MATERIAL PROVIDED section start
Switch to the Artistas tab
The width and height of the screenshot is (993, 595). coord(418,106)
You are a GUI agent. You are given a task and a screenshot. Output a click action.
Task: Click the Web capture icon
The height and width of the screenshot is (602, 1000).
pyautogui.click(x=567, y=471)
MATERIAL PROVIDED section end
ACTION ITEM → Take the line that contains "You are a GUI" and every line after it through the end of the listing above, and repeat them exactly.

SOLUTION →
You are a GUI agent. You are given a task and a screenshot. Output a click action.
Task: Click the Web capture icon
The height and width of the screenshot is (602, 1000).
pyautogui.click(x=567, y=471)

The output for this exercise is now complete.